You have to hand it to Alan Palomo, a.k.a. Neon Indian. He seems to come to Montreal right when we need him most; when the weather sucks. Last time he came here, it was October 2016, just as the weather is getting crappy. The time before that, it was January 2016, in the dead of winter. And now, here we are: November 2019, blindsided by a winter that arrived early. And who should appear, to bring the party to cheer us up and raise the spirits? Yep, Alan is back, right on cue.
There’s a fairly large crowd waiting for him at l’Astral on this damp chilly Wednesday night too, and as soon as Alan and his 4-piece band arrive on stage and bust into Dear Skorpio Magazine, they set about dancing the night away. Alan seems pleased to see us too; after a huge cheer greets the usual “Montreal, how are you feeling?” opening question, he replies “hey, the feelings mutual!” The classic Annie and The Glitzy Hive keep the party going, thereby opening the set with the same 3 songs his last two shows here started with, in the exact same order! Well, if it ain’t broke, don’t fix it!
Alan next explains: “it’s our first tour in 3 years, we have some new tunes!” New song Toyota Man follows, the first Spanish-language song Alan has written, which both celebrates his Mexican heritage and derides America’s treatment of immigrants.

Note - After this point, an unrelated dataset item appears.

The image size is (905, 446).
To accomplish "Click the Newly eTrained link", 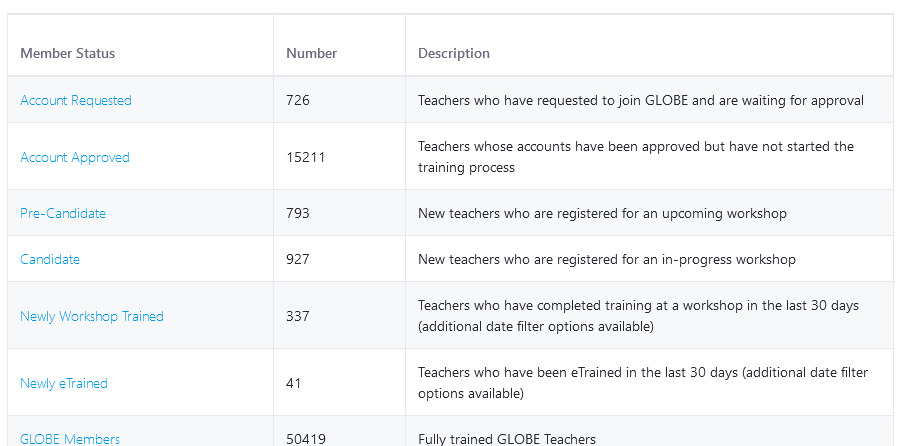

It’s unquestionably the most political ground Neon Indian has trodden to date, its message contrasting markedly with the bubbly synthpop sound and the comedic video which features a life-sized Donald Trump piñata battling a Mexican Abuela (yeah, you should look it up…). Afterwards, Alan is beaming from ear to ear: “muchas gracias, thanks, that song is a lot of fun!” 51 Cygni Ave keeps up the cumbia vibe.
Terminally Chill takes us back to the heavier beats of the decade-old Psychic Chasms record, before being followed up by Street Level, which, according to Alan, “was written 6 years later, but is essentially the same song; there’s a lot of re-treads in the discography!” Its sounds massive either way and especially so when Alan triggers a huge wave in the crowd to close out the song. The Tron-esque synths of Mind Trips take things down a much spookier, ethereal path momentarily, before the party returns with the epic extended version of Slum Lord.
We return to new song territory once more, with a song “so new, we haven’t recorded it yet! Feel free to provide constructive criticism!” It’s another synthy Latino number, similar to Toyota Man, but with a hammering hi-hat, and after speaking with Alan personally after the show, has a working title of Everyone’s A DJ. A hugely entertaining cover of the 1983 Spanish song Vamos A La Playa and the timeless Deadbeat Holiday emphatically close out the main set, with Alan sticking his mic into the faces of the front row to allow them to chip in on vocal duties.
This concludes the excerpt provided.